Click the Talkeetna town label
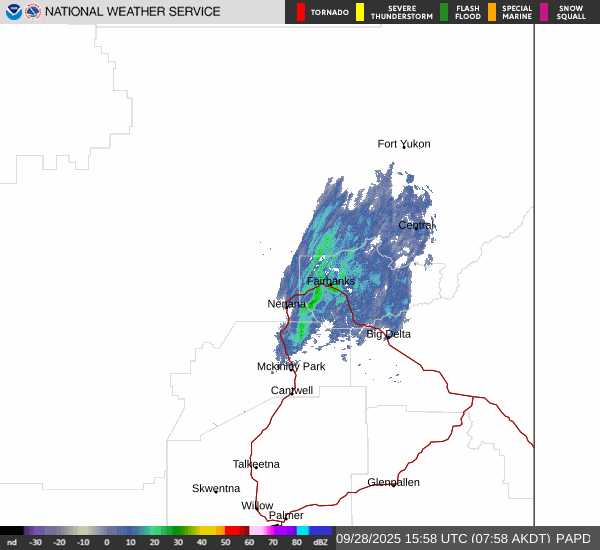[x=256, y=464]
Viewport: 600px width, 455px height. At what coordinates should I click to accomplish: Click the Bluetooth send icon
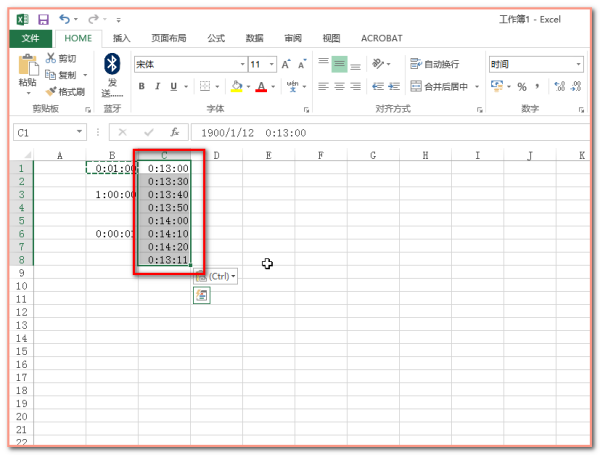point(112,64)
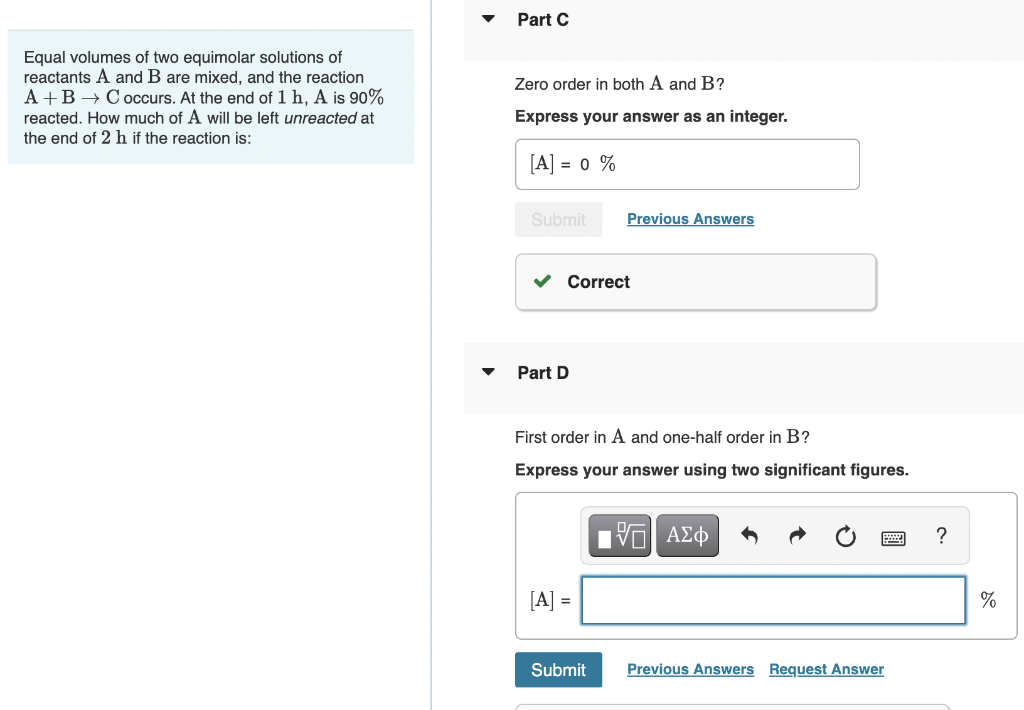Submit the Part D answer

click(558, 669)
·····
> [Work item]: What is needed is every record above, restated word for word, with the pictures left out.

> [Solution]:
Click the Talkeetna town label
[x=256, y=464]
Viewport: 600px width, 455px height. At what coordinates should I click to accomplish: Click the Bluetooth send icon
point(112,64)
Submit the Part D answer

click(558, 669)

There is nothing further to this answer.